I want to scrape "Darió Osorio", "U. de Chile" and "Newcastle" all from the text of different elements with [class="hauptlink"] from the HTML.

I have tried a couple of different things, my most recent attempt looks like this:

$('.odd', html).each((index, el) => {
                const source = $(el)
                const information= source.find('td.main-link').first().text().trim()
                const differentInformation= source.find('a:nth-child(1)').text()
            })

But I am only successful in scraping "Darió Osorio" with the first()-method.

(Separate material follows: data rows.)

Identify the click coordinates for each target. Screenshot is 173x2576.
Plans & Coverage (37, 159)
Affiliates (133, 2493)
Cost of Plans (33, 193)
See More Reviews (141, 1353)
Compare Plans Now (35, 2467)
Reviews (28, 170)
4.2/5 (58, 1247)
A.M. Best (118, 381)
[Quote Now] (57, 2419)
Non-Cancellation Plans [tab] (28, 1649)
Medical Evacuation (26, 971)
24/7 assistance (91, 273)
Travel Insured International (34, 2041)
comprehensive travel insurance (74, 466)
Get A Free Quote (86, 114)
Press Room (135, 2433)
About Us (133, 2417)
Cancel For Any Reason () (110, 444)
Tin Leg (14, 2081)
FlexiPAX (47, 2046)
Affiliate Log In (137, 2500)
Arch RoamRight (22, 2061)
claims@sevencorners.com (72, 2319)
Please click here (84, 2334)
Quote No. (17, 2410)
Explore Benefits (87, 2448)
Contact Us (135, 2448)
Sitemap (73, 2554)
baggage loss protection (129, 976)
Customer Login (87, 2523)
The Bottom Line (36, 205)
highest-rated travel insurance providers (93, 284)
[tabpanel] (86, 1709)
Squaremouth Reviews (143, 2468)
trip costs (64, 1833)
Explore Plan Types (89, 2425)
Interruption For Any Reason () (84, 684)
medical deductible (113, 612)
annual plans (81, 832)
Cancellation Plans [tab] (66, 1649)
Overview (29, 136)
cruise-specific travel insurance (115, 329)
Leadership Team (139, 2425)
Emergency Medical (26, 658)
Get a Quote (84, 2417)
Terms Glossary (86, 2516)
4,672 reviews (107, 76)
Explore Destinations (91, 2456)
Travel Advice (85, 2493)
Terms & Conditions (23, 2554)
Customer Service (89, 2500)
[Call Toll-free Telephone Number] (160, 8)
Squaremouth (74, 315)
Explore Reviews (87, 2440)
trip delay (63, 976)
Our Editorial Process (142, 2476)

The variable for "differentInformation" currently looks like this with my code: "Darió OsorioU. de ChileNewcastle". The result I want to get in the end is a JSON-Object like this:

[ 
{ "firstInfo" : "Darió Osorio",
 "secondInfo": "U. de Chile",
 "thirdInfo": "Newcastle"
 },
 { "firstInfo" : "Information",
 "secondInfo": "Different Information",
 "thirdInfo": "More Different Information" 
} 
] 

Solution

  • After clarification in the comments, it sounds like you're looking for something like this:

    const cheerio = require("cheerio"); // 1.0.0-rc.12
    
    const url = "YOUR URL";
    
    (async () => {
      const response = await fetch(url);
    
      if (!response.ok) {
        throw Error(response.statusText);
      }
    
      const html = await response.text();
      const $ = cheerio.load(html);
    
      const data = [...$(".items .odd, .items .even")].map(e => {
        const [player, currentClub, interestedClub] =
          [...$(e).find(".hauptlink")].map(e => $(e).text().trim());
        return {player, currentClub, interestedClub};
      });
      console.log(data);
    })()
      .catch(error => console.log(error));
    

    This relies on .hauptlink which exists in the first 3 row cells that you're interested in retrieving, so that seems like the most straightforward solution. Perhaps a more robust solution would be to pick specific the <td> cells out you want.